Tuesday, June 26, 2012

move over Dear Abby


A dear friend of mine asked me to speak to his son who wasn't having much luck in the dating world.  He wanted me to give him some dating advice and tips which I found quite funny and ironic since I really don't know a thing about the rules of dating in these modern times after being in a relationship for over 11 years, to which, of course you know, fell apart.  I mustered up all the wisdom I had in this area and came up with this.... guys... pay attention now........

Rule number one:  Make her laugh.

Rule number two:  Don't be an asshole.

That's it.  5 cents please.  :)
Every woman wants to be around someone who is happy, and positive, and can find the humour in even the most dire of situations.  And the 'don't be an asshole' encompasses all that icky behaviour that no one in their right mind would put up with....... jealousy, insecurity, unfaithfulness, and any douchebag attitude. Just be honest and up front.  No one should ever fault you for how you feel.  Simple.  :)  Guys, don't go looking for that perfect Barbie doll.  She doesn't exist.  And if she did, I suspect she wouldn't have too much between the ears anyway.  But who am I to say if that is the kind of gal you like.  If that is the case, then no need to read further.   If  you can love your gal even when she is wearing her comfies with nary a stitch of make-up, legs unshaved because she is too damn busy living her life, and her hair  tossed up in a messy ponytail, think about how hot it will be when she does dress up for you.
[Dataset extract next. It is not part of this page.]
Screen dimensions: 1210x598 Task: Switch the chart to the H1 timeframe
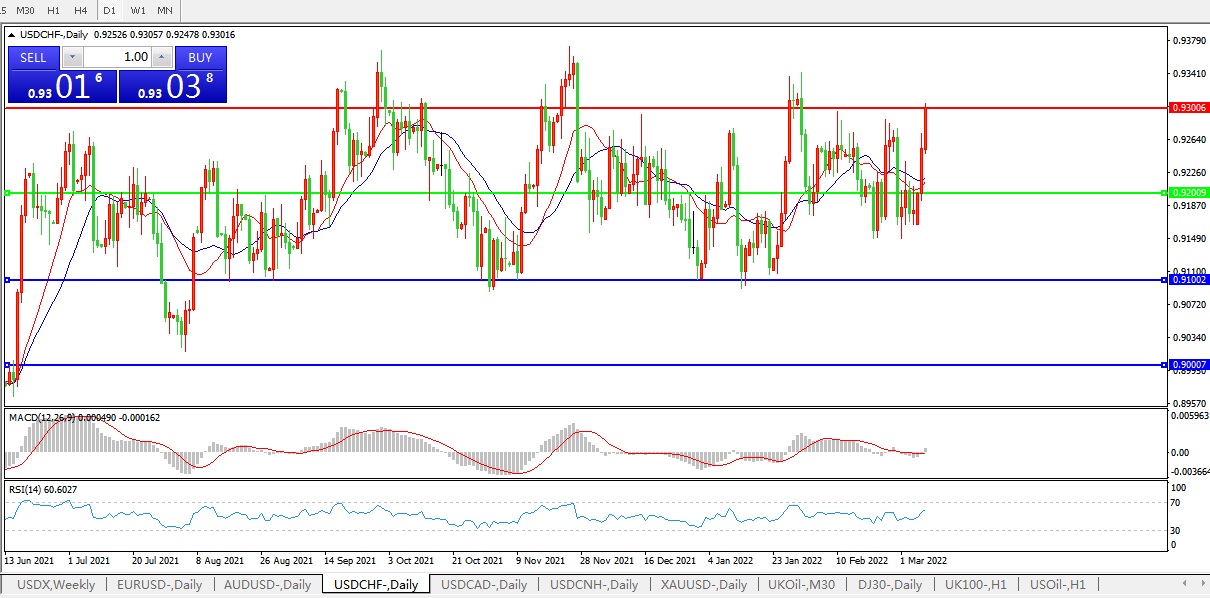click(x=54, y=10)
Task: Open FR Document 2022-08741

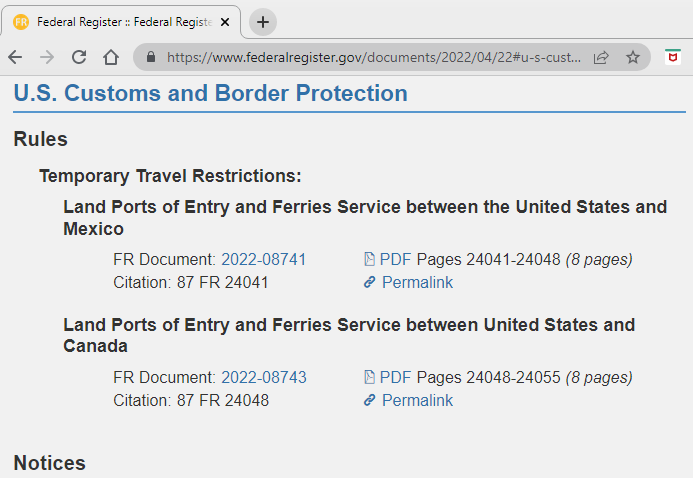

And girls, after having worked with only men my entire firefighting career I have learned through them the qualities men like so I pass them on here.....

Rule number one:  Laugh at his jokes.

Rule number two:  Don't think you can change who they are.

Again,  there's no room for insecurity, unfaithfuless and bitchy attitude.  If you're having a bad day, call up your girlfriends or your mom.  Don't dump on him.  It ain't fair.  Love a guy for exactly who he is. Hey, we all just want to be accepted for who we are, flaws and all.   Let him hang out with his buddies and crawl into his man cave when he so chooses.  Girls, make sure you have your own life, friends, and activities so you don't drag him down with neediness.  It ain't his job to make your life fulfilling, or happy, or to complete you or to feed you any bullshit lines you hear in those dumb romantic comedies.   Make him your best friend ever, so that you actually have something to talk about years down the line.  And above all, don't beg him to put a ring on your finger.  Who needs that kind of pressure?

I am not sure how I feel about the formality of marriage... this is due to my own bias of a failed marriage.  I think it has served a purpose and a function in history.  As to what, I am not sure.  But for me, my philosophy is to just love and allow yourself to be loved, to be kind to each other in the most respectful of ways.  You can have that without a dj spinning dumb tunes, jordan almonds, and Aunt Bertha doing the macarena.  But I digress........

I guess what I am saying guys and gals, just be your amazing darn good self.  Don't play head games.  But play nice in the sandbox.  And just be happy.  If you aren't happy yourself, you don't stand much of a chance being happy with someone else.

That's it.  That's all I've got.  lol.